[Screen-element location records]
# # # # # # #

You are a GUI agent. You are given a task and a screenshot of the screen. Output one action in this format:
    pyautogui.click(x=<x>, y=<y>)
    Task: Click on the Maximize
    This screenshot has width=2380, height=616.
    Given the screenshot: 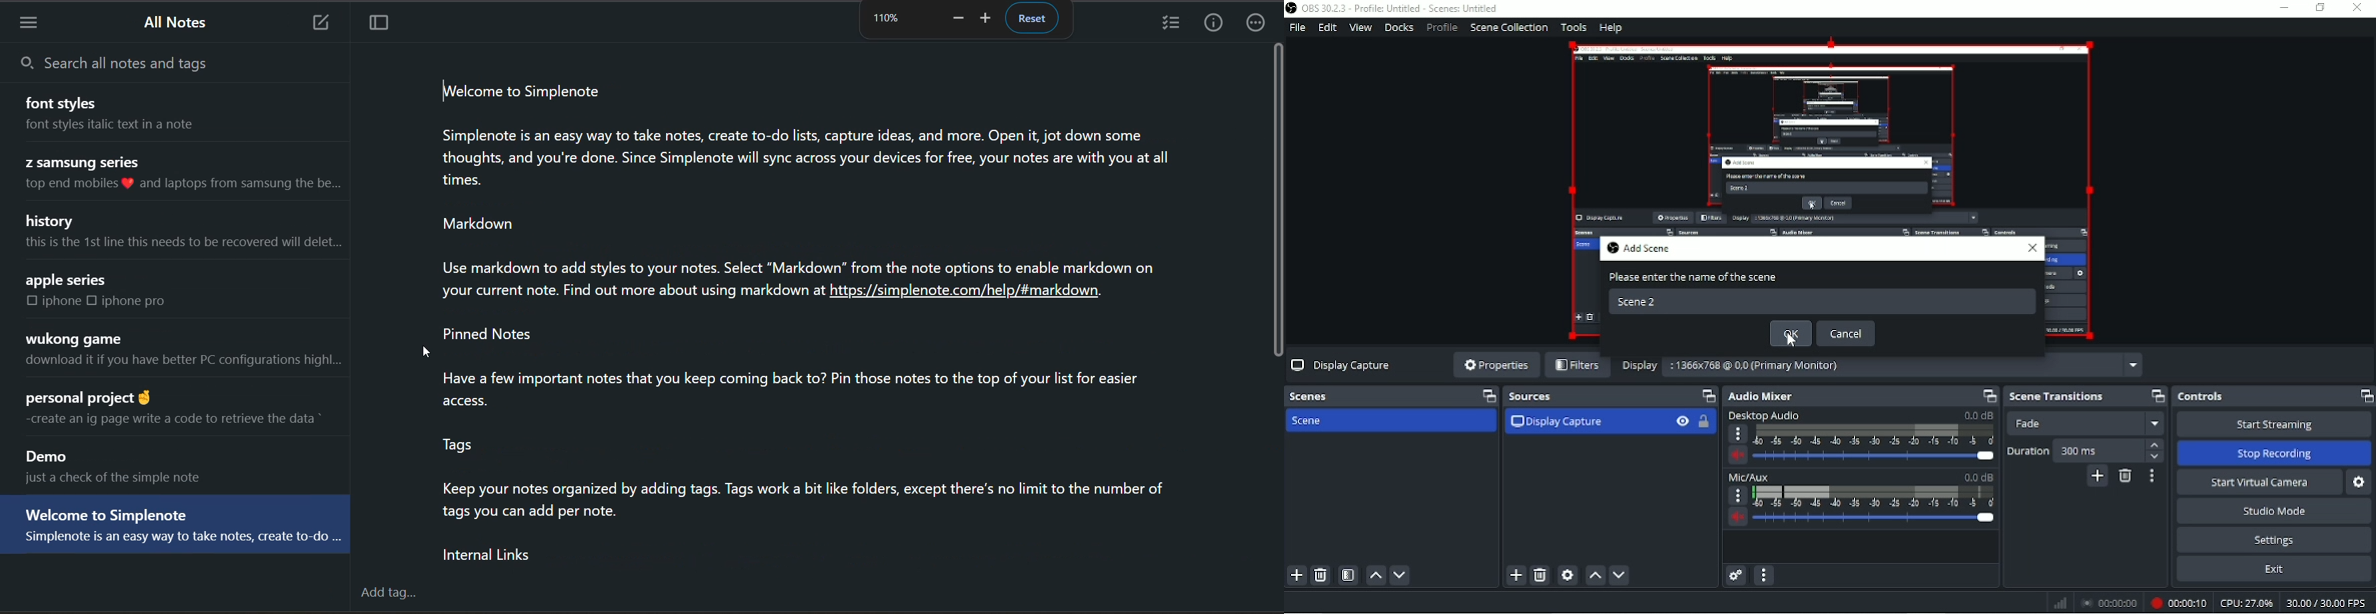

# # # # # # #

TASK:
Present the lines of the data above as a numbered list, leaving out blank lines and the picture.

RESULT OF THIS TASK:
1. You are a GUI agent. You are given a task and a screenshot of the screen. Output one action in this format:
2.     pyautogui.click(x=<x>, y=<y>)
3.     Task: Click on the Maximize
4.     This screenshot has width=2380, height=616.
5.     Given the screenshot: 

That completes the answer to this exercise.